On my first whole day, I kept feeling paranoid. The silence made me start wondering about my thoughts… yes – I started thinking about my thoughts. I also had a strange experience: to help remind me of how much I need God, I would hold my breath while silently praying the Our Father. The prayer isn’t long, so this wasn’t difficult to do. The point: I rely on God for everything, including my next breath of air. If I finish this prayer and there’s no air, well… then God took it away.
So I started this prayer habit. I’ve never had breathing problems, and the first few times I did this was easy. But during the middle of the day on Tuesday – I blacked out. While kneeling before the tabernacle in prayer, I saw the ground rush up at me, over and over, but I never collapsed. It felt like my head was being jerked around, then I saw nothing. When I opened my eyes, I was perfectly fine and kneeling where I had been. Very strange…
Then came Wednesday, the 18th of May. I was wrapping up my morning spiritual exercises (and they ARE exercises… very tough and rigorous). The rain had finally let up outside, and I decided to go for a walk in the garden. I pulled out the Divine Mercy Chaplet and prayed. Around 4:00pm, I felt very tired again and decided to finish the prayer and take a nap. As I was going to my bedroom, I passed by the room dedicated to the Virgin Mary. I thought, “Well fine, I’ll pay the Queen a visit. Why not?”
When I entered her room, I couldn’t move. I didn’t want to. Our Lady’s picture on the wall, I first saw it during orientation on Sunday, but it was not the same anymore. It was much more beautiful. The picture did not physically change, but my response to it changed… I felt her presence: a warm embrace, very peaceful, tender and gentle. I heard her voice touch my heart:
“Evan, my child… I love you. Why are you so anxious? So worried? Am I not yours? I will take care of you. I am your mother.” (Like St. Juan Diego’s encounter with Our Lady of Guadalupe!)

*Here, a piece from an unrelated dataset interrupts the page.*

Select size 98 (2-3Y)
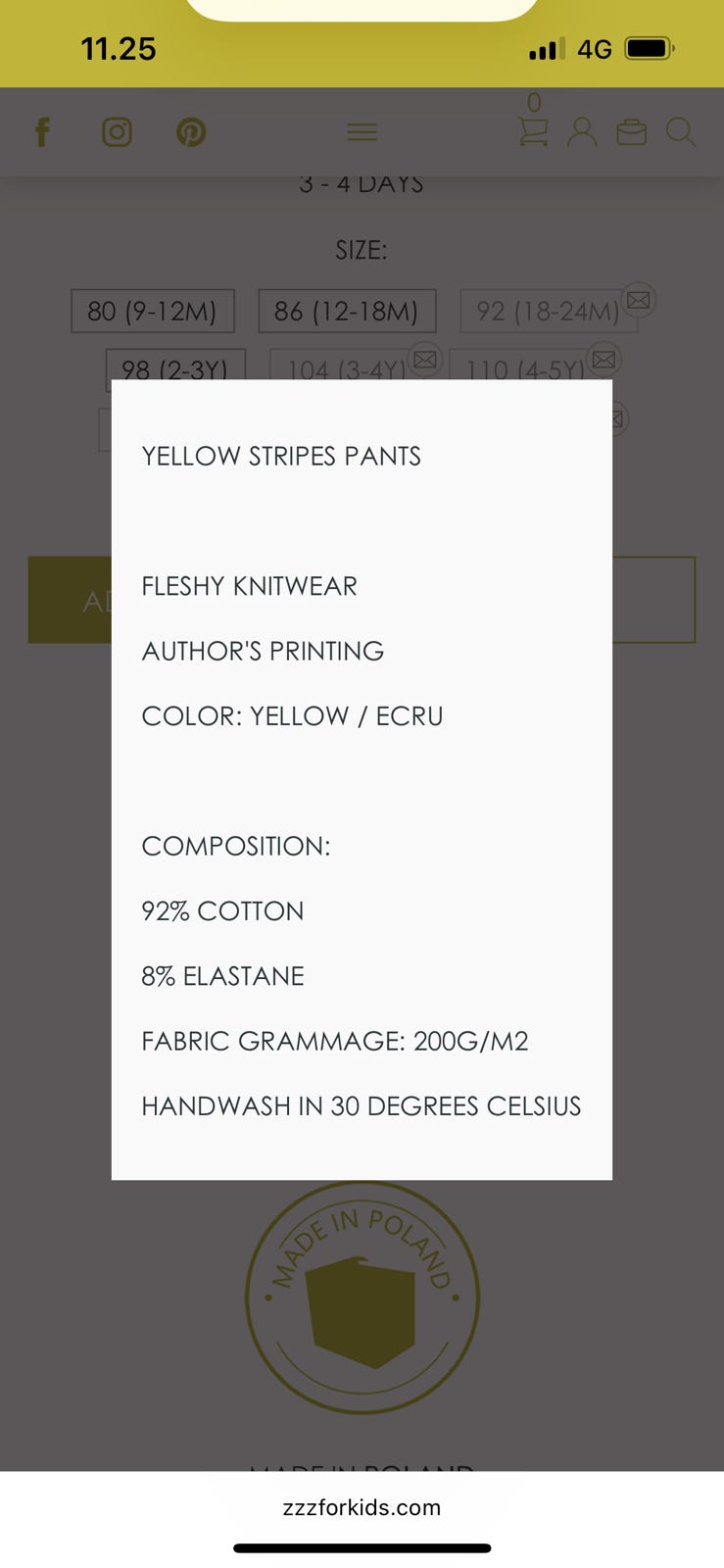This screenshot has height=1568, width=724. [x=174, y=366]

And my worries disappeared. I felt safe. I felt guided. I stood there gazing at Mary for fifteen minutes, and I didn’t want to leave the room. I wanted to stay with her. But I knew I couldn’t just stay in the room forever, so I took the picture off the wall, embraced it and carried her into the chapel. I rearranged the furniture so that I could kneel at Mary’s feet while praying to Jesus in the Tabernacle.
That’s when the retreat changed. It became easy, sweet, and so productive. I read Scripture, but Our Queen was reading it to me! She helped me see myself in the stories: especially the Wedding at Cana (Not only do whatever He tells you, but also when He tells you…). She helped me examine my deepest conscience, and she dug up the secrets I buried so long ago that I even forgot them. But she didn’t embarrass me! She was so tender. It was so easy to talk with her, so easy to love her, so easy to let her love me.
I found out later that the day this happened was also Pope John Paul II’s birthday. I realized he must’ve asked Our Lady to pay her poor child a visit.
But since then, my devotion to Mary began. Before I met her, I didn’t really know her, and really didn’t think about her (I went into this retreat without anything Marian on my mind!). I was sometimes even annoyed by how much attention she got from others. But now I know… now I get why she’s so beloved. She is so beautiful. Now I’m a believer too. And now I’m convinced that she’s real. How can you deny someone exists if you’ve met them? And if Mary is real and alive, then so are the other saints, and if they are real, then the Church is real. It is true! Then God is real. This is all for real.
And every time I share this experience, I know the Queen is listening, making sure I don’t skip any details I should share. There are some personal things I leave out, but if you want to know, just ask me. I’ll be glad to share it in a more private way.
conceived without sin,
pray for us who have recourse to thee.”